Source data
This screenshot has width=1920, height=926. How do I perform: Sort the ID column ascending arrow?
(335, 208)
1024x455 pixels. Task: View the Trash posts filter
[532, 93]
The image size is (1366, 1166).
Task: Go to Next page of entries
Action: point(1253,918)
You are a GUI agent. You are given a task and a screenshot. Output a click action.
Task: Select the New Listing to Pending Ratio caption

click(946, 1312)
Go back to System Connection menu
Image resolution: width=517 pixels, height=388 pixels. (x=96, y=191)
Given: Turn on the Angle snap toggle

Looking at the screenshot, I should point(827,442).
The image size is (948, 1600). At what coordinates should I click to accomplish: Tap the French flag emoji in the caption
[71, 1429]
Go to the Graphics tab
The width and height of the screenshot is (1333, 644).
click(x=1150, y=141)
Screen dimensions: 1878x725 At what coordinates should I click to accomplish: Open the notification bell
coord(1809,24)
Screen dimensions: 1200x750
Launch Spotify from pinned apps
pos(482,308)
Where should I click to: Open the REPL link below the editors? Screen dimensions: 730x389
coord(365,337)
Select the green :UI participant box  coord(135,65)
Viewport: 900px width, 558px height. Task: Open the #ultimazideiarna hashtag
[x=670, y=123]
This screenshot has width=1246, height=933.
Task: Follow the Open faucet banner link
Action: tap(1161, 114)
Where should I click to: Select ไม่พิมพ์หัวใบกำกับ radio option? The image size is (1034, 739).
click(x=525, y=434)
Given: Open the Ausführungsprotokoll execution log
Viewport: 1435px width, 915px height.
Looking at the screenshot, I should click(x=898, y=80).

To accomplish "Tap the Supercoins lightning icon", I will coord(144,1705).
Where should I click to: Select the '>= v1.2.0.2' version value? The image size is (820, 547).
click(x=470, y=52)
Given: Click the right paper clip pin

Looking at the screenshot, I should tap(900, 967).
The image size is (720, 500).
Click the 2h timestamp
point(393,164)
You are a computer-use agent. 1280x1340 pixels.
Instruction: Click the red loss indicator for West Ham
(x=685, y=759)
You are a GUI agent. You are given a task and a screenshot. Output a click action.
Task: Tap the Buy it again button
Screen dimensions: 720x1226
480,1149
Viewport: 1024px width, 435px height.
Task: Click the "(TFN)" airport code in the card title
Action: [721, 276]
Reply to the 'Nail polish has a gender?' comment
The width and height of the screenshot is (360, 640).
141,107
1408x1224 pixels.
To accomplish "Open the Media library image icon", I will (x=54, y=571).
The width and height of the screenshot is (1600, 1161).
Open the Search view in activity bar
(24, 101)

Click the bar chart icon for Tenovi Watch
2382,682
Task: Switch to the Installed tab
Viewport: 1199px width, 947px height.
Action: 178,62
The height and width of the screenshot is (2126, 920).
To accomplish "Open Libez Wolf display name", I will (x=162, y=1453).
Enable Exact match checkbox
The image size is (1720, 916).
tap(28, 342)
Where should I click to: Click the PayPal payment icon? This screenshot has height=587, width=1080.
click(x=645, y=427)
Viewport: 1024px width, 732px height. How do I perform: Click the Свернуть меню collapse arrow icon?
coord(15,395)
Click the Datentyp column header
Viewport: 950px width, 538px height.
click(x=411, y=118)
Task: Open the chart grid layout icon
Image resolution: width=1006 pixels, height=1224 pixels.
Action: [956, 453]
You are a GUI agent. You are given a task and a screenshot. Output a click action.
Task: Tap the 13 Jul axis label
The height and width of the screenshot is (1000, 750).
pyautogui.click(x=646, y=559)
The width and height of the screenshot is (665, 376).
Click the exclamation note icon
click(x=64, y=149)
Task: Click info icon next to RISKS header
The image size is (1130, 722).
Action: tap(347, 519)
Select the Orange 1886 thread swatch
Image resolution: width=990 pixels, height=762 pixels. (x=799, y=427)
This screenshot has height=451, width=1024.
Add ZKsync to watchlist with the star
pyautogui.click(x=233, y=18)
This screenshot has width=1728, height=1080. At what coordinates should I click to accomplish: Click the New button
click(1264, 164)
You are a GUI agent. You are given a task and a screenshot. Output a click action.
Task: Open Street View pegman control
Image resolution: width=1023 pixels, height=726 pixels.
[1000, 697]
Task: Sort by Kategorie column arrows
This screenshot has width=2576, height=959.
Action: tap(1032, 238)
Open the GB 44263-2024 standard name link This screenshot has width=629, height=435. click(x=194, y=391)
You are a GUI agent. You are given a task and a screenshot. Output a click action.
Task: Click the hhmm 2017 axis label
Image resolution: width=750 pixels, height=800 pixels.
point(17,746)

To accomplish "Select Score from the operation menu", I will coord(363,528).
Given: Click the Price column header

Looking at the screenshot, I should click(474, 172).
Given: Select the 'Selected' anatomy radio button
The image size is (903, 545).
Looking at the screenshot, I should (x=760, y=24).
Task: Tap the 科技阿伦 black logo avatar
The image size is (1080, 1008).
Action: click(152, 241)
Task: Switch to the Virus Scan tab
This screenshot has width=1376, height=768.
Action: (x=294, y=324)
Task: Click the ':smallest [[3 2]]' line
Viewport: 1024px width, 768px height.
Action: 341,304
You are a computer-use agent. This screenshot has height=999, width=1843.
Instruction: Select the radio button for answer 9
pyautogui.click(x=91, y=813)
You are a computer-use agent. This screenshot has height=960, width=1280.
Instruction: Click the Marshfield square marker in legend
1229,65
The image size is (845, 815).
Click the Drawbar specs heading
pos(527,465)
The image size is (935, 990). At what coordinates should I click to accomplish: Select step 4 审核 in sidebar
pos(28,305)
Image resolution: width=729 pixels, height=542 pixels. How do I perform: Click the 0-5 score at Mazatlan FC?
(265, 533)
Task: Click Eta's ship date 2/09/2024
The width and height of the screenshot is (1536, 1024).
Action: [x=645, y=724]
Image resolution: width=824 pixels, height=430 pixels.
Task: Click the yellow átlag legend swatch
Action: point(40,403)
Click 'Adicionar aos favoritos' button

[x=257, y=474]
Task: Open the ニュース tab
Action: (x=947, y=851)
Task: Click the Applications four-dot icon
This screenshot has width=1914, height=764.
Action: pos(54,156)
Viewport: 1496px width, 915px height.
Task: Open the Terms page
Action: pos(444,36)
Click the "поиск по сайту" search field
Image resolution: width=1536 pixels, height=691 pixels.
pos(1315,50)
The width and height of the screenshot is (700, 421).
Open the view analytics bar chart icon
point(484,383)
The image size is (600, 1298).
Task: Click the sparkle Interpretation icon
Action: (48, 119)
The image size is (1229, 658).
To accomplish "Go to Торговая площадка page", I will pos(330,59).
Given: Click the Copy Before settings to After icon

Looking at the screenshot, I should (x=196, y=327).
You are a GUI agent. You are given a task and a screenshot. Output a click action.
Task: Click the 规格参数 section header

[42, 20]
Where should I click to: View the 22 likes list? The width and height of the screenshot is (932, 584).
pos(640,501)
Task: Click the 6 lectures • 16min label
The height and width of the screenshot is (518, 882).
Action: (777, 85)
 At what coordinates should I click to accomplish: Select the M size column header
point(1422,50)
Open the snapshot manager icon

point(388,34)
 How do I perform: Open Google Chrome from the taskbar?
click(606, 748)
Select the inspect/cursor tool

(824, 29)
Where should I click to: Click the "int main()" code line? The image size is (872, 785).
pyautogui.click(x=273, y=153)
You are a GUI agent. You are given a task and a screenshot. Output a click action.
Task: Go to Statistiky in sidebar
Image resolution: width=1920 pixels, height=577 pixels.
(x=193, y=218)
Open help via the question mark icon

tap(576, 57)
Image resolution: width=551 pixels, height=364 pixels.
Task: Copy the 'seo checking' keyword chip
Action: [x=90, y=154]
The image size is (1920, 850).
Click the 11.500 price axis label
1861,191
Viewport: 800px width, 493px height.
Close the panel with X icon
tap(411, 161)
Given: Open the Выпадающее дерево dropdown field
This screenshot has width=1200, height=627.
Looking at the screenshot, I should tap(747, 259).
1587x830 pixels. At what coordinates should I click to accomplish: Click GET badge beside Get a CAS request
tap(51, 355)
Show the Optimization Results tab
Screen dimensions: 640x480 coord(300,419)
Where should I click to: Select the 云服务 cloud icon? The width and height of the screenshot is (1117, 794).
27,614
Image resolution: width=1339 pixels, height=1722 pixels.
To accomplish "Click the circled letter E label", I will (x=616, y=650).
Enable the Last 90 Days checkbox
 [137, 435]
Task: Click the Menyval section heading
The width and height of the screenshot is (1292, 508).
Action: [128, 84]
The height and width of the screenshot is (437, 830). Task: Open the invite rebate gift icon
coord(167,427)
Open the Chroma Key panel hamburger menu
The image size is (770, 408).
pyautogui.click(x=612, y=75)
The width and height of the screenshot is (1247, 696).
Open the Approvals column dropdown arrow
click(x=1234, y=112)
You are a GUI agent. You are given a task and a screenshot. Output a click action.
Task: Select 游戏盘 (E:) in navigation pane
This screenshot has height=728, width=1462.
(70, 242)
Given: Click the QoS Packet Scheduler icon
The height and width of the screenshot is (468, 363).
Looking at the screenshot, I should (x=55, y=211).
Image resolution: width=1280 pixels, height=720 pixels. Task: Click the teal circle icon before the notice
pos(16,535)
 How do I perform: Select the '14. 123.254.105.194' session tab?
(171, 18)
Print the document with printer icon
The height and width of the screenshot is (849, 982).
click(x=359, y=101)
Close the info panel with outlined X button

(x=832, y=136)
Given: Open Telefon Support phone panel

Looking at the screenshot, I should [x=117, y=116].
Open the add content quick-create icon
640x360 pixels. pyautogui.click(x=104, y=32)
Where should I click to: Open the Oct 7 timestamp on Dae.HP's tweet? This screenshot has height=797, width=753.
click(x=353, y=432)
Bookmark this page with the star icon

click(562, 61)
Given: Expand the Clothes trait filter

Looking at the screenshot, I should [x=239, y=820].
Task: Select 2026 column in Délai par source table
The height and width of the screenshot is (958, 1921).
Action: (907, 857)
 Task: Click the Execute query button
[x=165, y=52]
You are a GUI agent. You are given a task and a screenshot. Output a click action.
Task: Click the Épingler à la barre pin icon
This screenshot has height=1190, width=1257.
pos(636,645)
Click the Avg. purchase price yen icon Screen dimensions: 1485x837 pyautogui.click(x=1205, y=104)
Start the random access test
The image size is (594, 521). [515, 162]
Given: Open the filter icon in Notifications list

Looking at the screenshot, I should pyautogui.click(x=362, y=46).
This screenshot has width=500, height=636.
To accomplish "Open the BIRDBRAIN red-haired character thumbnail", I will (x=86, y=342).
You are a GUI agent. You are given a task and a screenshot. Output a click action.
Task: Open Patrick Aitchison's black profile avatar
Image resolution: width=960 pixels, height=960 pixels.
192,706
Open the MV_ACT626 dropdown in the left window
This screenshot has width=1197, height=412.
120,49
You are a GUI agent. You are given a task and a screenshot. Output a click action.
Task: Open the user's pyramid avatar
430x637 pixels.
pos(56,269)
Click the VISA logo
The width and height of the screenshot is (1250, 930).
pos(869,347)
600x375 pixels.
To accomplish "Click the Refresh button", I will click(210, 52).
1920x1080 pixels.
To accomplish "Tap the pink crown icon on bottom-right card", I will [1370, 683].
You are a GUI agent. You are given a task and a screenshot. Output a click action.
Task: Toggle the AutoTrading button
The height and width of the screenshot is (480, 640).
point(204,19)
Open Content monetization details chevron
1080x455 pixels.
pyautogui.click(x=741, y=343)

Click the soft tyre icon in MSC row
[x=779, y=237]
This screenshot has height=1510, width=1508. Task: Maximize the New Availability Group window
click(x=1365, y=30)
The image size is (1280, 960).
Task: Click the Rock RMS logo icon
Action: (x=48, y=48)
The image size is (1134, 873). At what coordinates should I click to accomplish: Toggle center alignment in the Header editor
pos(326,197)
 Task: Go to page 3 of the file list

(ACTIVITY):
Once you reach the line that holds "This screenshot has height=1510, width=1508.", print it and every line after it through the end of the records, word for word.

(COMPLETED EXERCISE):
This screenshot has height=1510, width=1508. Task: Maximize the New Availability Group window
click(x=1365, y=30)
The image size is (1280, 960).
Task: Click the Rock RMS logo icon
Action: (x=48, y=48)
The image size is (1134, 873). At what coordinates should I click to accomplish: Toggle center alignment in the Header editor
pos(326,197)
 Task: Go to page 3 of the file list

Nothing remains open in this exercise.